For reply he threw a brush at the picture upon the easel. Then he sat upright in his cushions and faced her.
"Well," he ejaculated, half-angrily, half bitterly, "you are right. You cannot scorn me half as much as I scorn myself, and have ever since I asked Edith Caldwell to marry me. I meant then to make my peace with the Philistines!"
He sprang to his feet impetuously and shook himself as if to shake off some disgusting touch.
"I like a comfortable home at the West End," he continued impetuously, "far better than I do dreary bachelor lodgings, now here, now there. I prefer faring sumptuously every day, to dining in an attic. Whatever else may be said of that terrible Calvin--my God! Helen, how I would like to choke him!--he certainly has plenty of money, and he patronizes me beautifully."
He walked up to the easel and regarded the half-finished portrait contemptuously.
"Honesty," he began again with cool irony, "is doubtless a charming thing for digestive purposes, but it is a luxury too expensive for me. The gods in this country bid for shams, and shams I purpose giving them. I am not sure I shall not go into chromos eventually. I don't enjoy this especially, but after all that is a mere matter of standards, and I have resolved to change mine, so that I shall end by enjoying or even honoring my eminently respectable self. As for art, she is a jade that can't give her lovers even a fire to sit by while they woo her. I'm sorry for her, but I don't see clearly how I can help her by sitting down to starve in her company; so I've made friends with the mammon of unrighteousness--you see my orthodox education was not wholly lost upon me! _Voila tout!_ Honesty, I say, is for the most part cant, and at any rate only a relative term. I prefer substantial good. If you despise me, _tant pis pour_--one of us; whichever you choose."
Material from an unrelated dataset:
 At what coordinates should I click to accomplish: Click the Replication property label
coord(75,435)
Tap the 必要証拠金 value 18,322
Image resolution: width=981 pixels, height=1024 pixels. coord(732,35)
He spoke defiantly, but faltered a little at the last words. She rose as he finished.
"Good-by," she said. "You have taught me forever to distrust my own judgments, for I had mistaken you for a man! I am sorry that I have ever known you. You lower my respect for all the race."
"But I acknowledge my faults."
"Acknowledge!" she retorted in disdain. "What of that? Acknowledgment is not reparation, though many try to make it so."
She walked towards the door, but he reached it first and laid his hand upon the latch.
"You are going away," he said. "Who knows when we shall ever meet again. At least remember that I condemn myself as sharply as you can."
"That is the degradation of it," was her retort, her eyes blazing at him. "If you could plead ignorance, I could pity you."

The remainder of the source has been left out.